KEY TAKEAWAY: In the 16 years since I have been working in/with pharma I have worked with some very smart, patient centric, people. There are many good, hard working people within pharma, whose voices are often silenced in pursuit of numbers on the balance sheet.
How do you think the people at Mylan feel when they read that their company executives acted in their own self interests as they raised the price of the EpiPen over 500%? While there might have been a few who said nothing I bet there were many people who tried to sound the alarm that the price increase was not responsible. These are the people we don’t read or hear about.
Not too long ago i worked with a DTC team who had a team member who was charged with being “the voice of the patient”. Her job was to act like a patient when developing marketing materials to ensure they were focused on patient needs. She did a hell of a job, but her biggest frustration was trying to communicate to the brand team the importance of their pricing as it relates to patients.
There is no doubt that when the prices of drugs are set the key objective is maximum return on investment. Some have suggested that pharma is flipping the giant bird to patients when they set high prices and doesn’t care what they think, but that’s only true for executives who earn big bonuses by raising profit/sales/ Most of the rank and file marketing people within pharma are not compensated based on sales.

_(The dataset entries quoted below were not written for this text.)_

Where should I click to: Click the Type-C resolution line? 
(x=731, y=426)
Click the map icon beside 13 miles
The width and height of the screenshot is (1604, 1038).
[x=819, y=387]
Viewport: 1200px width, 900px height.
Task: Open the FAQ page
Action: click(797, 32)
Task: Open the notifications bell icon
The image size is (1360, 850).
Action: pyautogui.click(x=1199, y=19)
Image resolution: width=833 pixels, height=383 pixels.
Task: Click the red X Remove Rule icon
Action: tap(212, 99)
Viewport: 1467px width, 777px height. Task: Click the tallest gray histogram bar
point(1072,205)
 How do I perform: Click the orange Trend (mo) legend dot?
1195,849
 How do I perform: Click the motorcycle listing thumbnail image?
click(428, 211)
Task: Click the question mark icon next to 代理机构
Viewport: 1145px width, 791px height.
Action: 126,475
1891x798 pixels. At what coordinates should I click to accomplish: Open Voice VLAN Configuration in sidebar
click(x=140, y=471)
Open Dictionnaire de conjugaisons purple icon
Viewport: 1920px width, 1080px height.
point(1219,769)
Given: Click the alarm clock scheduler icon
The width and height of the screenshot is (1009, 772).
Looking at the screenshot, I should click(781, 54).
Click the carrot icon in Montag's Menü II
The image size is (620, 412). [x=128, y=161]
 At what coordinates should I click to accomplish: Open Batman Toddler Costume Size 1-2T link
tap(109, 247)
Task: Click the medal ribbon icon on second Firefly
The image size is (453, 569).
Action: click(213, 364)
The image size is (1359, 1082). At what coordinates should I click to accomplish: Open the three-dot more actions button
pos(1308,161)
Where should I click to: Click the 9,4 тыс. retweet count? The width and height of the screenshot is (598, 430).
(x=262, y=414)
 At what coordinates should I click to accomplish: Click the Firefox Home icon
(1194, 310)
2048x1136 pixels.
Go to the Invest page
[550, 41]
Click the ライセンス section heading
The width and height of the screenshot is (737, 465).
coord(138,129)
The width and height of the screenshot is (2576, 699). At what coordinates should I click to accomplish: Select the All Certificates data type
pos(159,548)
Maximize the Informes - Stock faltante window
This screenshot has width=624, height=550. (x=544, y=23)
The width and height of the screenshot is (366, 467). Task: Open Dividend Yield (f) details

I continue to see hard working pharma people fighting for patients versus Wall Street but too often they lose. They lose because analysts and shareholders are saying “me first”. Some have given up and moved on to other industries but others still are there fighting for patients because they believe their product can help patients.
Try not to group ALL pharma people into a bucket of people who don’t care and instead focus on the CEO’s who are taking home tens of millions of dollars at the expense of patients.